Exercise description: Find the word "icon" below. Copy each line that has it.

··· Data records ···

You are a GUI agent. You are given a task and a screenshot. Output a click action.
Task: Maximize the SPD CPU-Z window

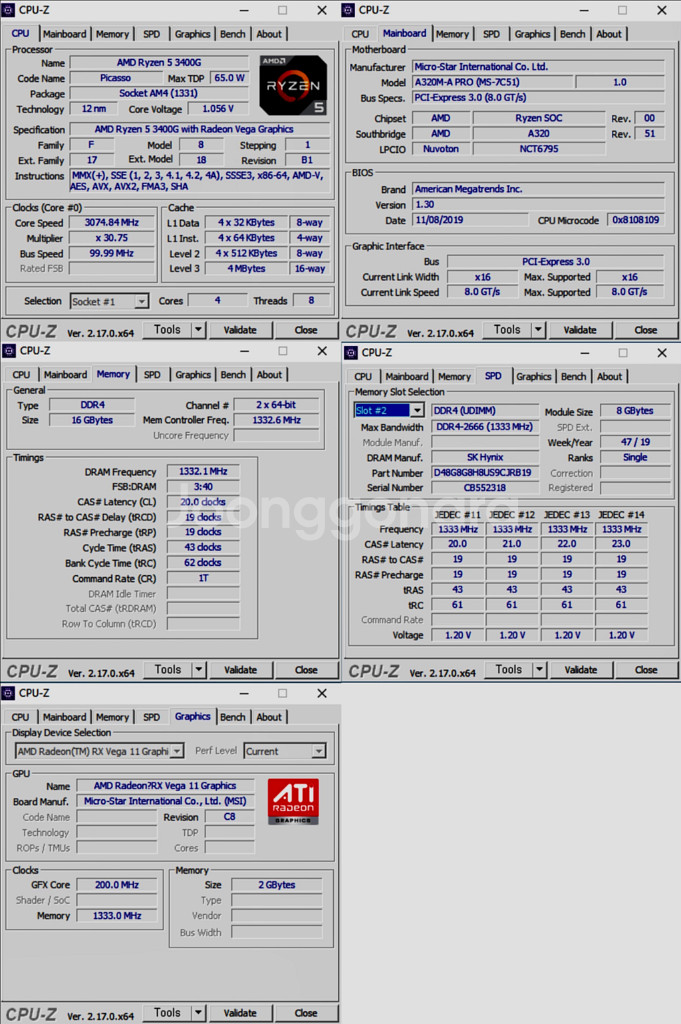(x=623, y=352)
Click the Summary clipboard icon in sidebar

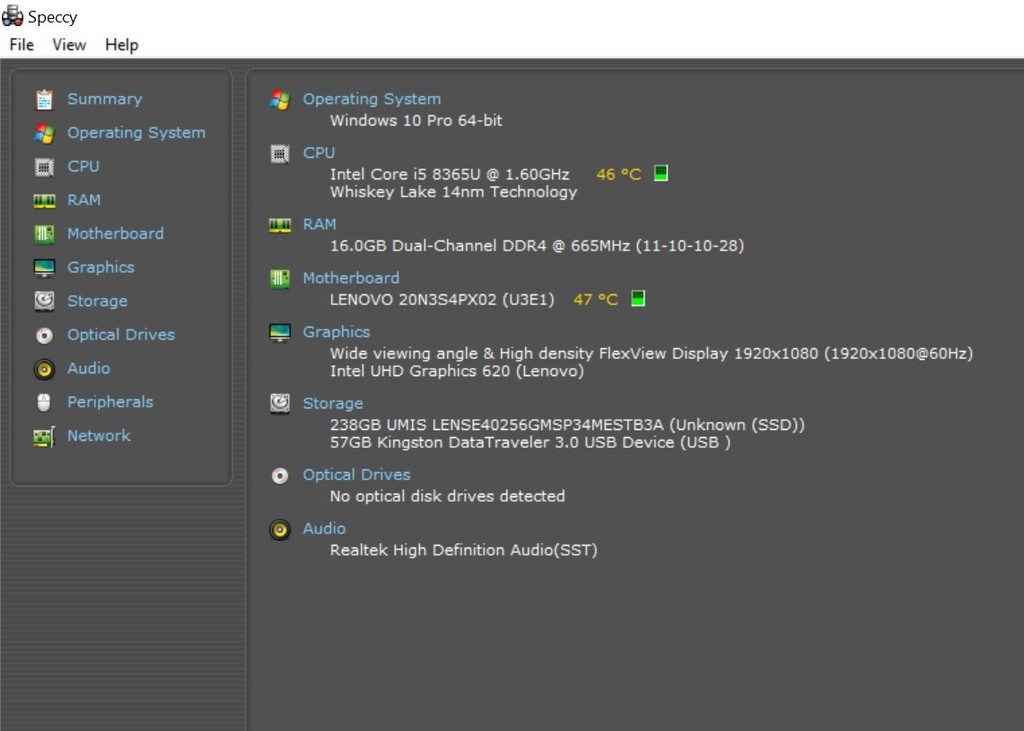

···
··· Data records ···

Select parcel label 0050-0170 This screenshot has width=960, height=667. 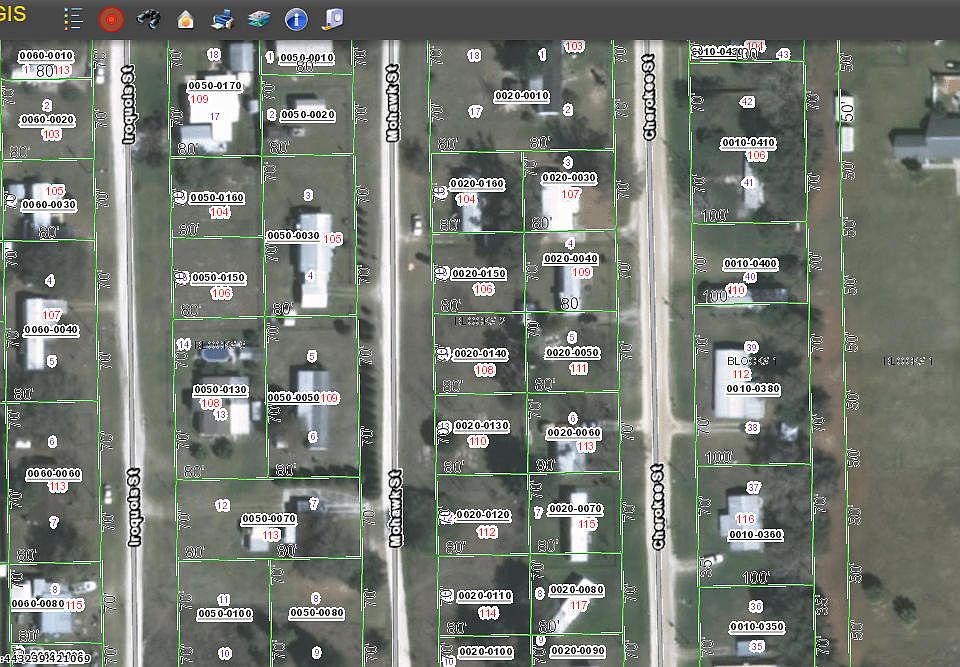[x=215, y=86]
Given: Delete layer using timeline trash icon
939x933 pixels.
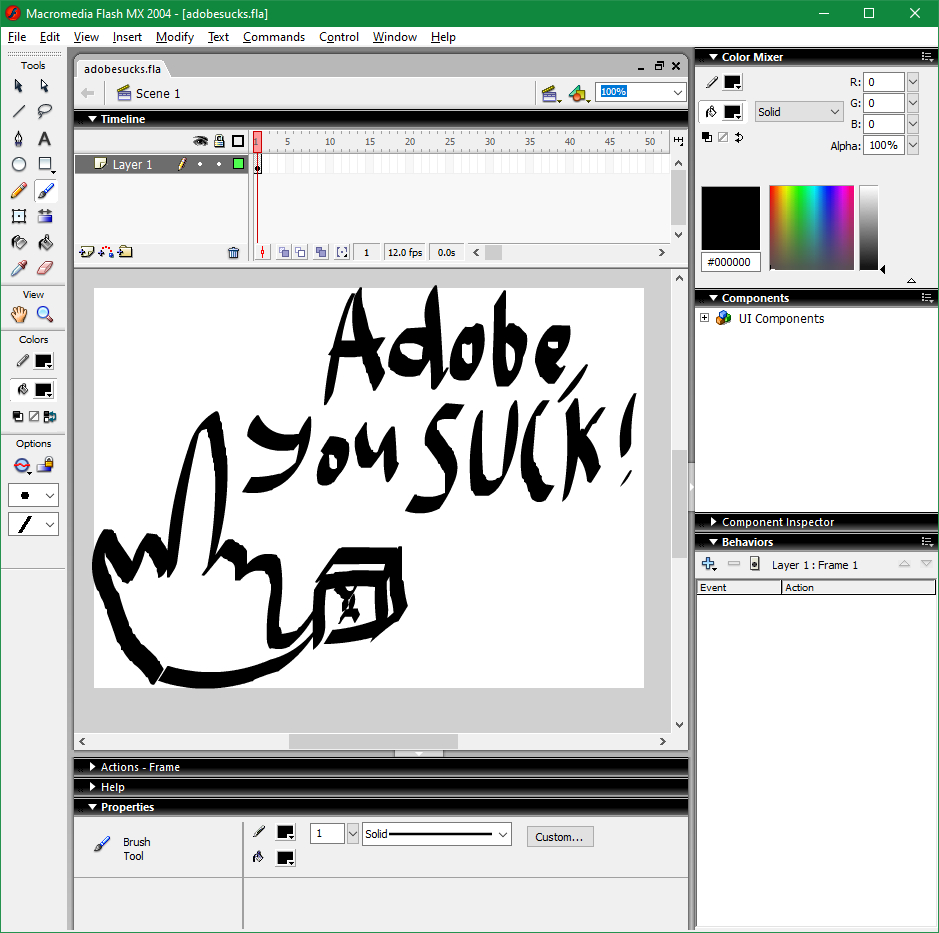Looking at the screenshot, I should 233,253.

···

Answer box:
Click the Summary clipboard icon in sidebar
Given: Delete layer using timeline trash icon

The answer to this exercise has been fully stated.